## Problem Statement

Given a string, find the length of the longest possible substring in it that has exactly `K` distinct characters. If there is no possible substring then print -1.

You can assume that `K` is less than or equal to the length of the given string.

Example 1:

``````Input: S = "aabacbebebe", K = 3
Output: 7
Explanation: "cbebebe" is the longest substring with 3 distinct characters.``````

Example 2:

``````Input:
S = "aaaa", K = 2
Output: -1
Explanation: There's no substring with 2 distinct characters.``````

## Solution

This problem is based on the variable-size sliding window pattern. We have already solved a similar problem Smallest Subarray with a given Sum using this pattern. We will use the same strategy to solve this problem as well.

• Consider each substring as a sliding window.
• Start with a sliding window of size `1` (`windowStart=0, windowEnd=0`).
• Initialize a HashMap that stores the character count for each character in the current window.
• Iterate over the string and insert new characters in the HashMap until we have exactly `K` distinct characters in the HashMap.
• At this point, we have a window (subarray) that conforms to our criteria of having exactly `K` unique characters.

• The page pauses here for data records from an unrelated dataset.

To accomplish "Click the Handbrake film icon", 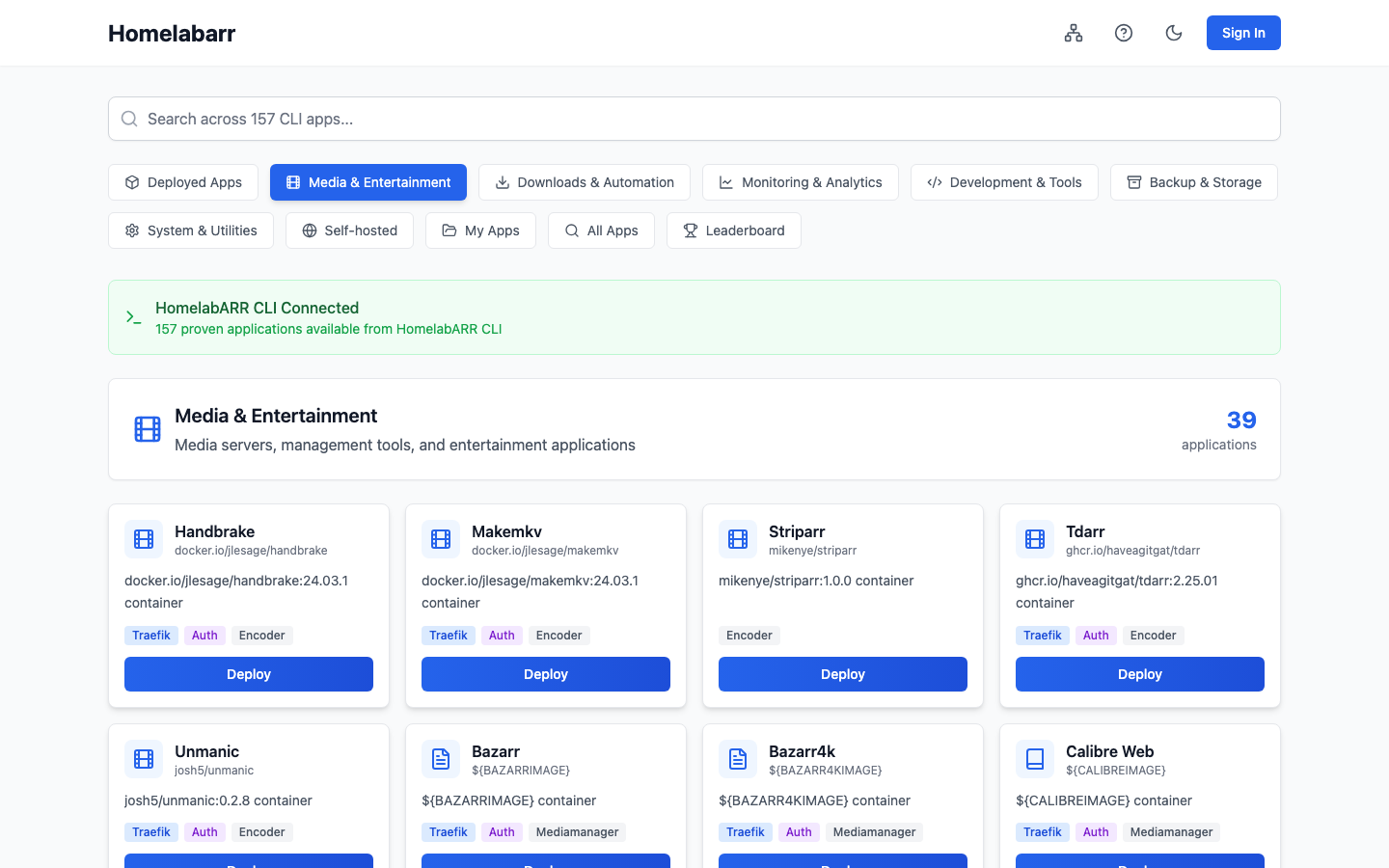I will (x=144, y=539).
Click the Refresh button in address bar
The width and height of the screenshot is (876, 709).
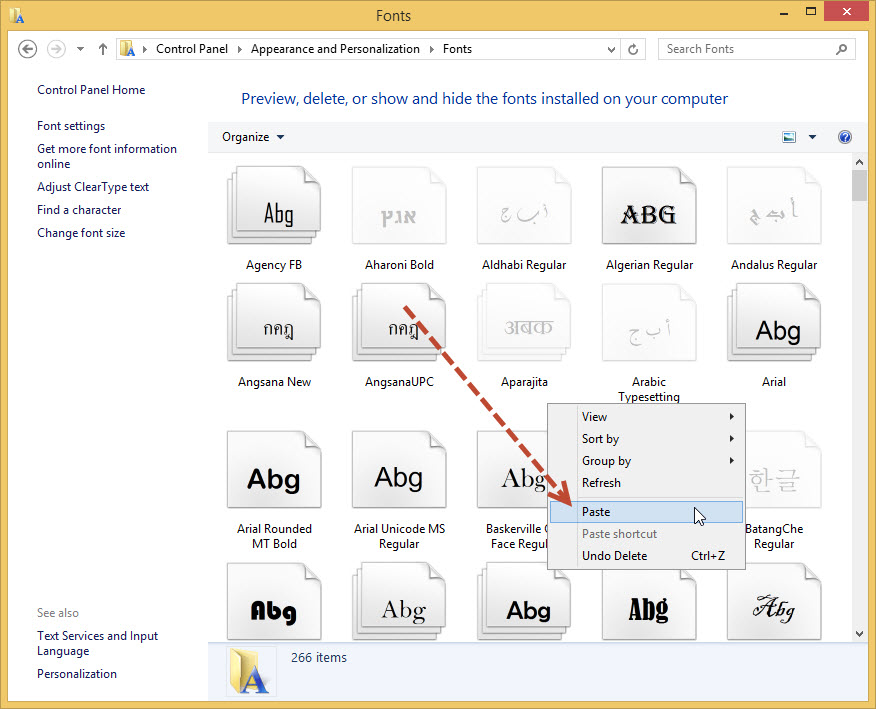pos(633,49)
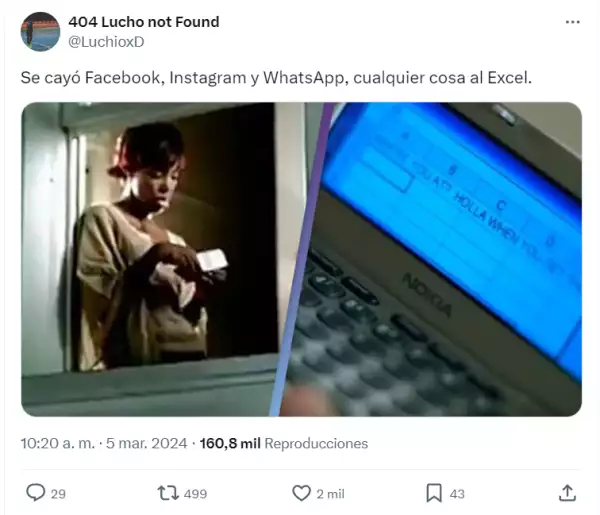Click the share upload icon

coord(567,493)
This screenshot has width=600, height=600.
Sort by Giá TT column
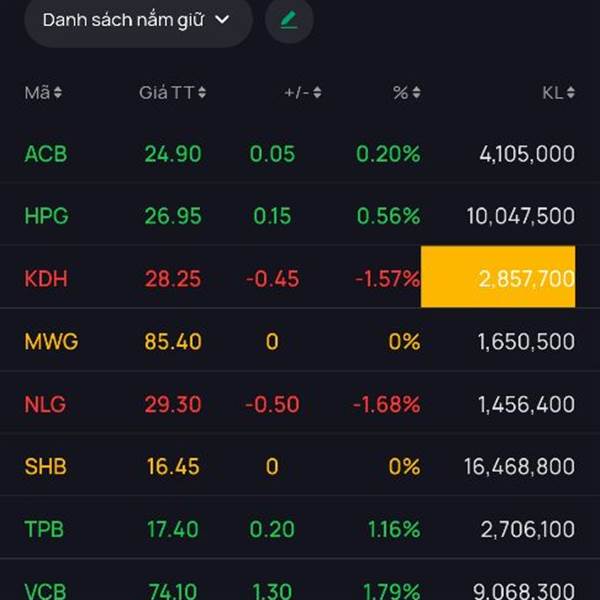tap(172, 93)
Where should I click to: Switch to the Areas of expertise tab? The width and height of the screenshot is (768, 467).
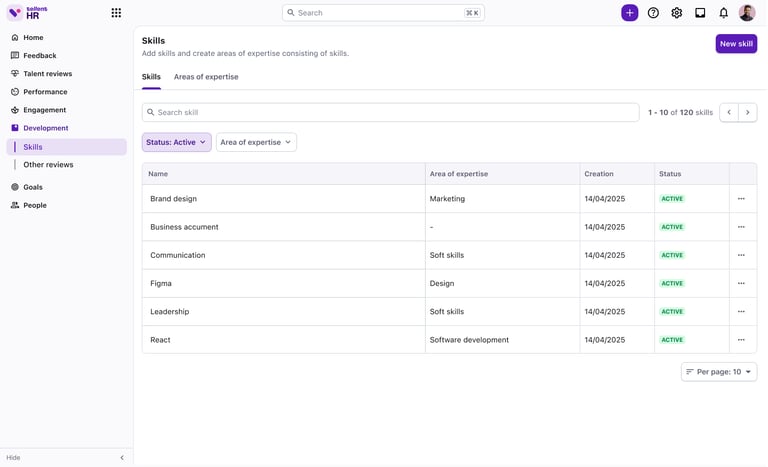[206, 77]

So remember the length of this window as the longest window so far.
• However, if the count of distinct characters in the HashMap is greater than `K`, then we will start shrinking the window from the left until the count becomes smaller than or equal to `K`. To shrink the window, we will need to discard the leftmost element of the window from the HashMap.
``````import java.util.HashMap;
import java.util.Map;
import java.util.Scanner;

class LongestSubstringWithKUniqueCharacters {
private static int findLengthOfLongestSubstringWithKUniqueCharacters(String s, int k) {
int n = s.length();

int maxLen = -1; // Stores the length of the longest substring with k unique characters found so far.
Map<Character, Integer> windowCharCount = new HashMap<>(); // Stores the character count for each character in the current window
int windowStart = 0;

for(int windowEnd = 0; windowEnd < n; windowEnd++) {
// Add the next character to the sliding window
char c = s.charAt(windowEnd);
windowCharCount.put(c, windowCharCount.getOrDefault(c, 0) + 1);

// Shrink the sliding window, until we have exactly 'k' distinct characters in the window
while(windowCharCount.size() > k) {
char leftChar = s.charAt(windowStart);

// Discard the character at windowStart since we're gonna move it out of the window now.
windowCharCount.put(leftChar, windowCharCount.get(leftChar) - 1);
if(windowCharCount.get(leftChar) == 0) {
windowCharCount.remove(leftChar);
}

windowStart++; // Shrink the window
}

if(windowCharCount.size() == k) {
// Update maximum length found so far
maxLen = Math.max(maxLen, windowEnd-windowStart+1);
}
}

return maxLen;
}

public static void main(String[] args) {
Scanner keyboard = new Scanner(System.in);
String s = keyboard.next();
int k = keyboard.nextInt();
keyboard.close();

System.out.printf("Longest substring with %d unique characters = %d%n", k, findLengthOfLongestSubstringWithKUniqueCharacters(s, k));
}
}``````